Côte d’ivoire : les migrations africaines au cœur d’un forum politique à Abidjan
Abidjan a accueilli les 15 et 16 juillet 2026 un forum d’envergure sur les enjeux migratoires entre l’Afrique et l’Europe. À cette occasion, Sidi Touré, vice-président de l’Internationale libérale et ministre ivoirien des Ressources animales et halieutiques, ainsi que Alexandra Heldt, directrice régionale Afrique de l’Ouest de la Fondation Friedrich Naumann (FNF), ont plaidé pour une refonte des partenariats entre les deux continents.
Une vision libérale de la migration : liberté plutôt que contrôle
Lors de l’ouverture du Forum libéral de dialogue politique, dont le thème portait sur « Migration, sécurité et développement : repenser le partenariat Afrique-Europe », Sidi Touré a marqué les esprits en qualifiant la migration de « sujet de liberté » avant tout. S’appuyant sur des chiffres des Nations unies, il a rappelé que seuls 3,7 % de la population mondiale sont des migrants, tandis que 96 % des humains restent dans leur pays de naissance. « Le monde n’est pas submergé par les migrations », a-t-il souligné, invitant à dépasser les discours anxiogènes.
Le ministre a également mis en lumière un fait souvent méconnu : 70 % des migrations africaines se déroulent à l’intérieur du continent. Il a illustré son propos par les flux quotidiens observés à la gare routière d’Adjamé, rappelant que « ce n’est pas une crise, c’est la vie ». Il a salué la tradition ivoirienne d’hospitalité, incarnée par le mot Akwaba, symbole d’un accueil sans réserve.

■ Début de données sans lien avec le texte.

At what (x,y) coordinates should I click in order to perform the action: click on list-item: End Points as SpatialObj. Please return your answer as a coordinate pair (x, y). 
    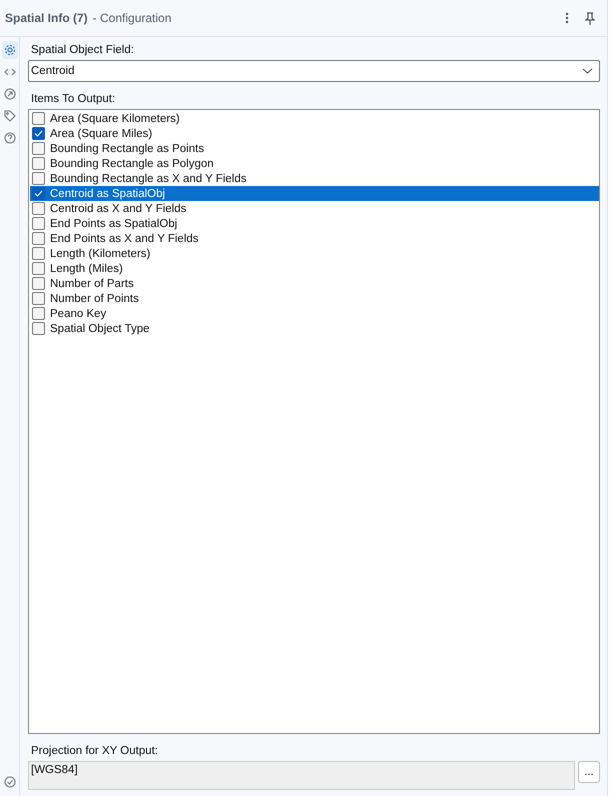
    Looking at the image, I should click on (314, 224).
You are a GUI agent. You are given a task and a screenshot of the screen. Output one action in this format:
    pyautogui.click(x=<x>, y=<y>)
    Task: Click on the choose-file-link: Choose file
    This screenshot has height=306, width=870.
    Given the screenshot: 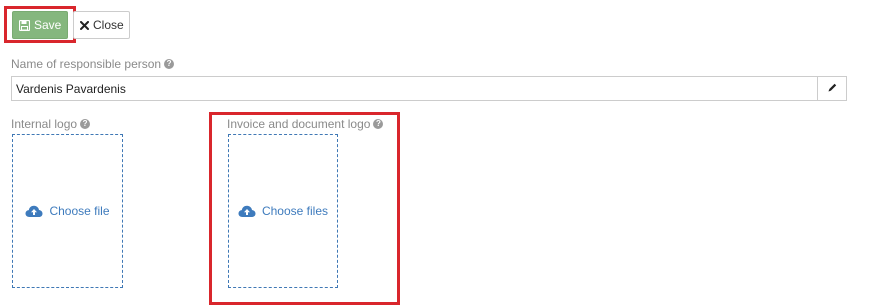 What is the action you would take?
    pyautogui.click(x=79, y=211)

La libre circulation, un enjeu vital pour l’Afrique de l’Ouest
Sidi Touré s’est montré inquiet face aux tensions politiques actuelles, notamment le retrait du Mali, du Burkina Faso et du Niger de la CEDEAO. Selon lui, ces divergences ne doivent pas occulter l’essentiel : les peuples sont frères, les économies sont sœurs. « La libre circulation est un patrimoine à préserver », a-t-il insisté, appelant à des solutions concrètes lors des débats. Les travaux devraient aboutir à un policy paper contenant des recommandations ciblées pour les décideurs.

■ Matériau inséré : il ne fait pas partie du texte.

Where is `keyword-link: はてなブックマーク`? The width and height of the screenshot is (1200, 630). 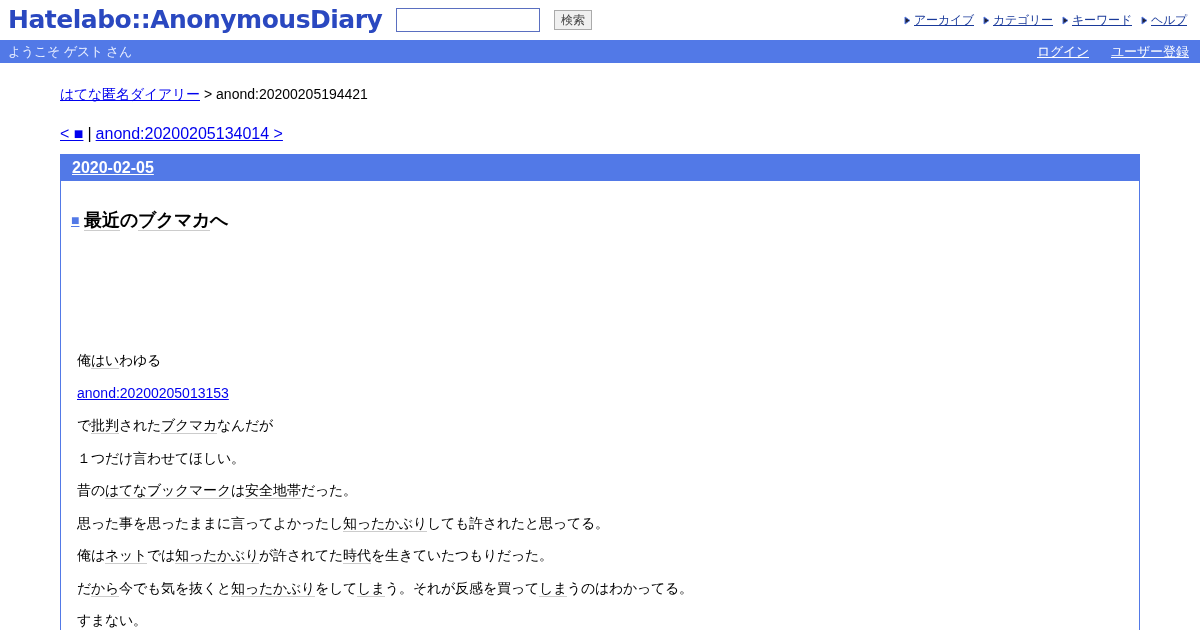 keyword-link: はてなブックマーク is located at coordinates (168, 490).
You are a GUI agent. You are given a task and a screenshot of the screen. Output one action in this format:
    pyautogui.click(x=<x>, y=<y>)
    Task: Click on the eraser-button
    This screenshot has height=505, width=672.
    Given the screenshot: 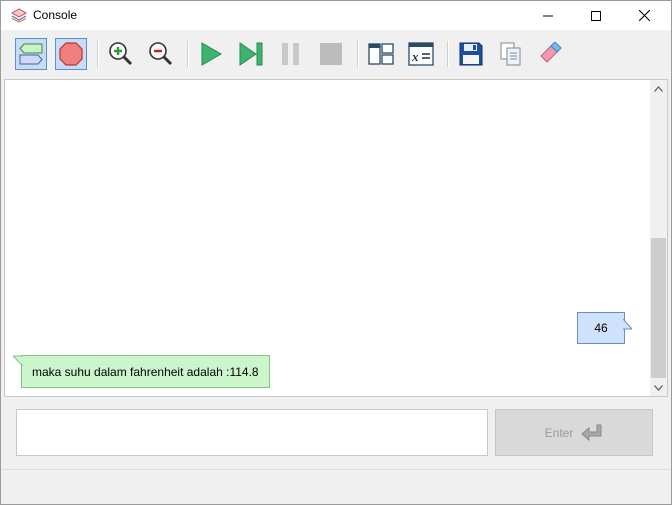 What is the action you would take?
    pyautogui.click(x=551, y=54)
    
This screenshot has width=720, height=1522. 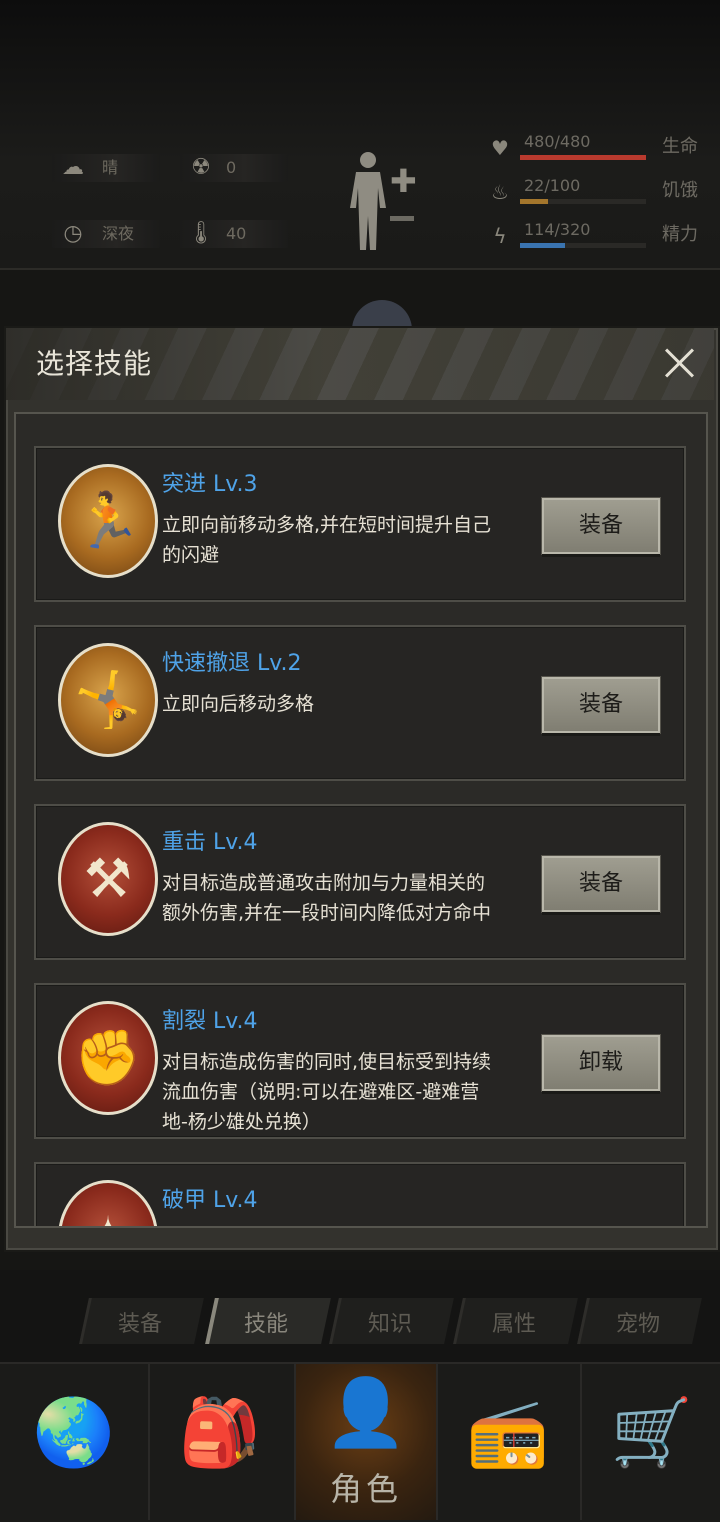 I want to click on walkie-talkie-icon: 📻, so click(x=508, y=1432).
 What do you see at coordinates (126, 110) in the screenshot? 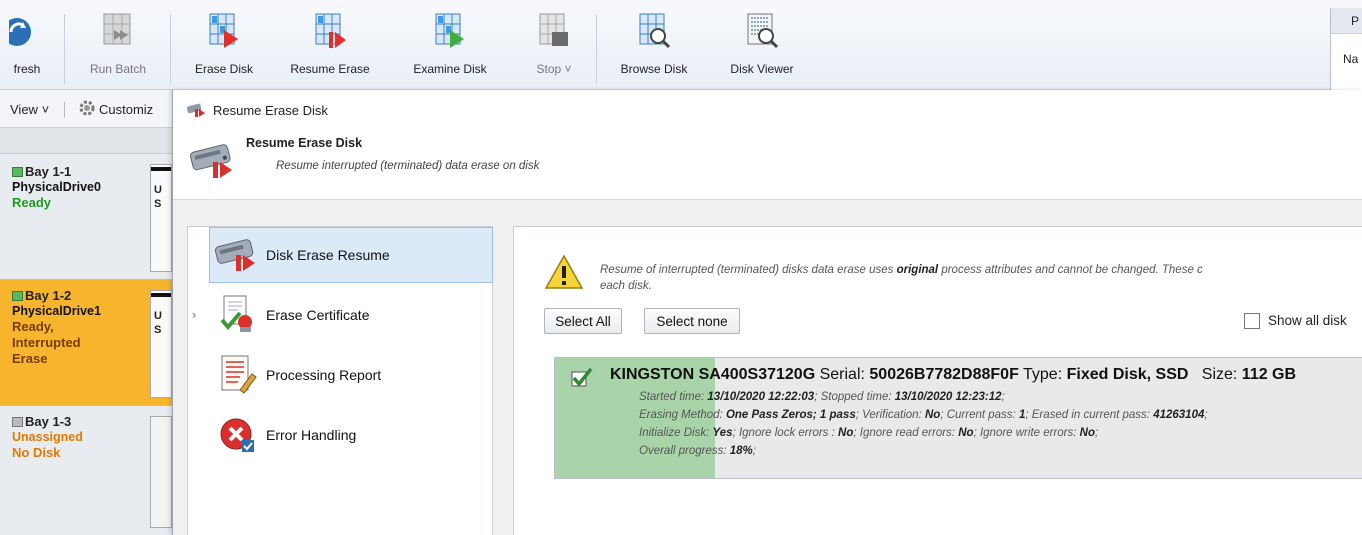
I see `customize-button: Customiz` at bounding box center [126, 110].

Xénophobie et paradoxes : les défis d’une coopération équilibrée
Alexandra Heldt a, quant à elle, dénoncé les discours xénophobes aussi bien en Afrique qu’en Europe. Elle a rappelé les violences répétées contre les migrants en Afrique du Sud depuis 2008, estimant qu’« aucun État ne peut bâtir son avenir en désignant les migrants comme boucs émissaires ». Elle a pointé du doigt le paradoxe européen, où les besoins en main-d’œuvre coexistent avec une montée des discours hostiles à l’immigration.
Pour elle, les migrations sont des levier d’échanges, d’innovation et d’entrepreneuriat. « Elles créent des ponts entre les peuples bien plus qu’elles n’érigent des murs », a-t-elle déclaré. Elle a appelé à un partenariat Afrique-Europe « équilibré », fondé sur la mobilité, la responsabilité partagée et les valeurs de liberté.
« Il faut parler moins de peur que de confiance, moins de rejet que de coopération », a-t-elle conclu, invitant les responsables politiques à adopter une approche constructive.
Sidi Touré a terminé son intervention en réaffirmant que « l’hospitalité n’est pas une faiblesse, c’est une force et une politique ». Pour lui, la migration doit devenir un levier de développement partagé entre les nations.
Des débats pour des solutions durables
Les deux jours de travaux ont permis d’explorer les dimensions juridiques, géopolitiques et humaines des migrations. Plusieurs panels ont réuni experts et décideurs afin de proposer des pistes concrètes pour une coopération renouvelée entre l’Afrique et l’Europe.